TASK OBJECTIVE: Here the job is to transcribe the data verbatim while leaving each picture out.

PROVIDED RECORDS:
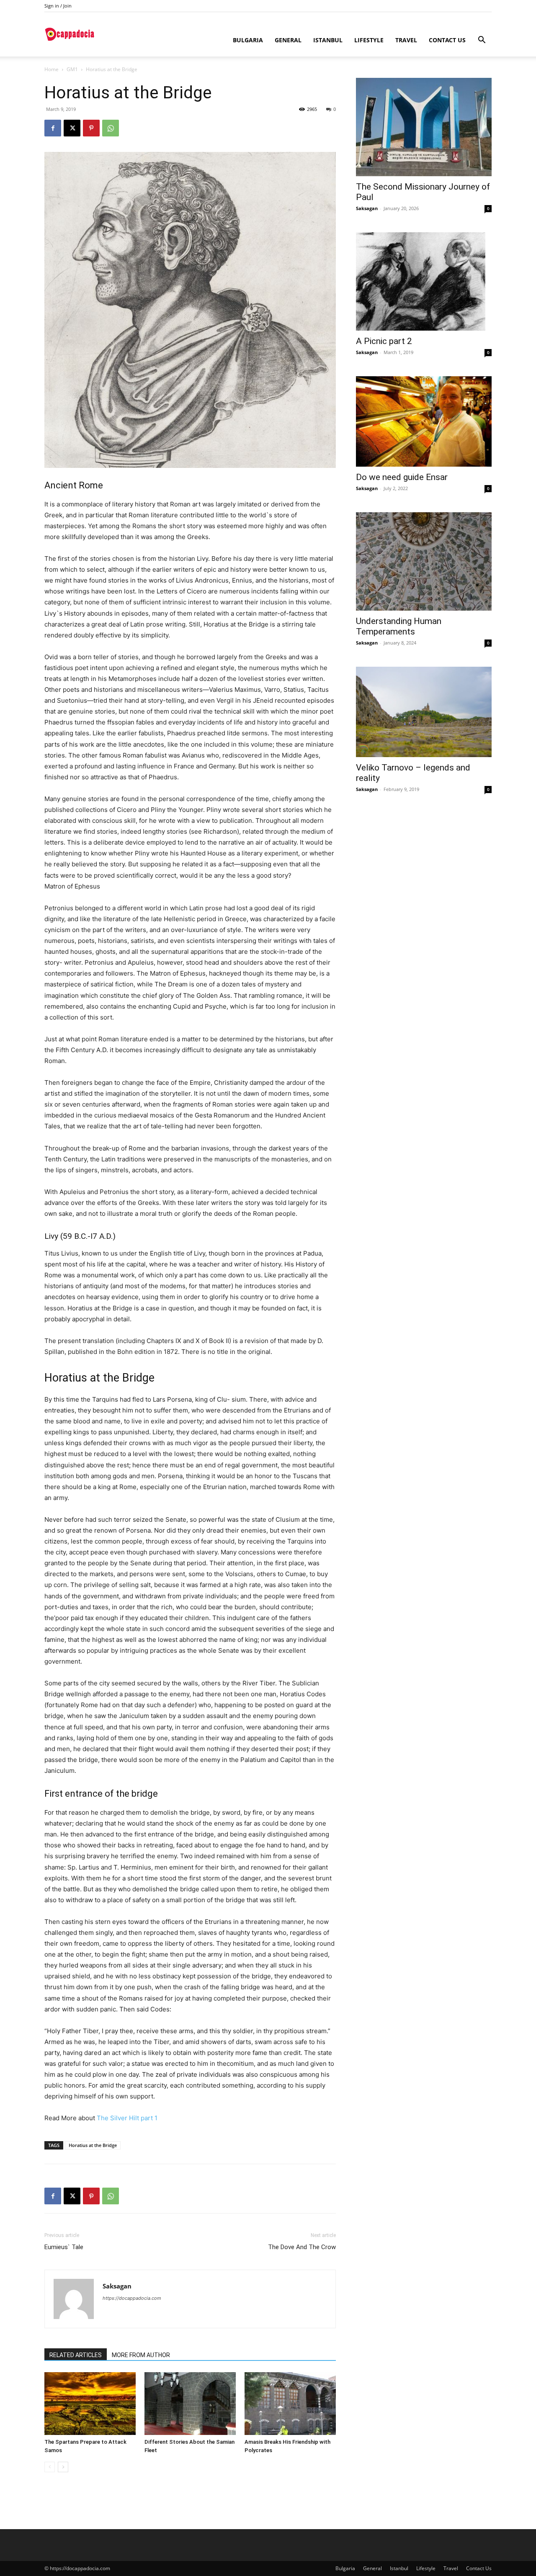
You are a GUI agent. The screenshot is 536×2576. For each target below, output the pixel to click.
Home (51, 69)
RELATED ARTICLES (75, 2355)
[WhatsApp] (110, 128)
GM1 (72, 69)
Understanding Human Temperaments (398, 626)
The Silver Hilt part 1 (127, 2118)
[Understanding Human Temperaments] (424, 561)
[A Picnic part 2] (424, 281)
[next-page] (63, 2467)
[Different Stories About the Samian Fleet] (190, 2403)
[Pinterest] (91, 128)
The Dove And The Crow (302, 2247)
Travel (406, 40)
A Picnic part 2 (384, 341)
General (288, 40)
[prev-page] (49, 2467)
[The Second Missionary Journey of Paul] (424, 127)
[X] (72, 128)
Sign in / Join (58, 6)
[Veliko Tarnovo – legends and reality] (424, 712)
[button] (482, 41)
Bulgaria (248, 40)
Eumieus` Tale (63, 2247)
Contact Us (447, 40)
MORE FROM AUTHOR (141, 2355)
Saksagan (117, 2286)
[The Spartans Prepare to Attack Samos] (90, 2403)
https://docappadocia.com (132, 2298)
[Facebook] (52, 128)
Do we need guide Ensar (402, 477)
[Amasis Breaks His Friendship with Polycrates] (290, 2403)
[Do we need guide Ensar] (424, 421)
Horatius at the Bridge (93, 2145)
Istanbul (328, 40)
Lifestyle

EXERCISE SOLUTION:
You are a GUI agent. The screenshot is 536×2576. For each target below, output the pixel to click.
Home (51, 69)
RELATED ARTICLES (75, 2355)
[WhatsApp] (110, 128)
GM1 (72, 69)
Understanding Human Temperaments (398, 626)
The Silver Hilt part 1 (127, 2118)
[Understanding Human Temperaments] (424, 561)
[A Picnic part 2] (424, 281)
[next-page] (63, 2467)
[Different Stories About the Samian Fleet] (190, 2403)
[Pinterest] (91, 128)
The Dove And The Crow (302, 2247)
Travel (406, 40)
A Picnic part 2 (384, 341)
General (288, 40)
[prev-page] (49, 2467)
[The Second Missionary Journey of Paul] (424, 127)
[X] (72, 128)
Sign in / Join (58, 6)
[Veliko Tarnovo – legends and reality] (424, 712)
[button] (482, 41)
Bulgaria (248, 40)
Eumieus` Tale (63, 2247)
Contact Us (447, 40)
MORE FROM AUTHOR (141, 2355)
Saksagan (117, 2286)
[The Spartans Prepare to Attack Samos] (90, 2403)
https://docappadocia.com (132, 2298)
[Facebook] (52, 128)
Do we need guide Ensar (402, 477)
[Amasis Breaks His Friendship with Polycrates] (290, 2403)
[Do we need guide Ensar] (424, 421)
Horatius at the Bridge (93, 2145)
Istanbul (328, 40)
Lifestyle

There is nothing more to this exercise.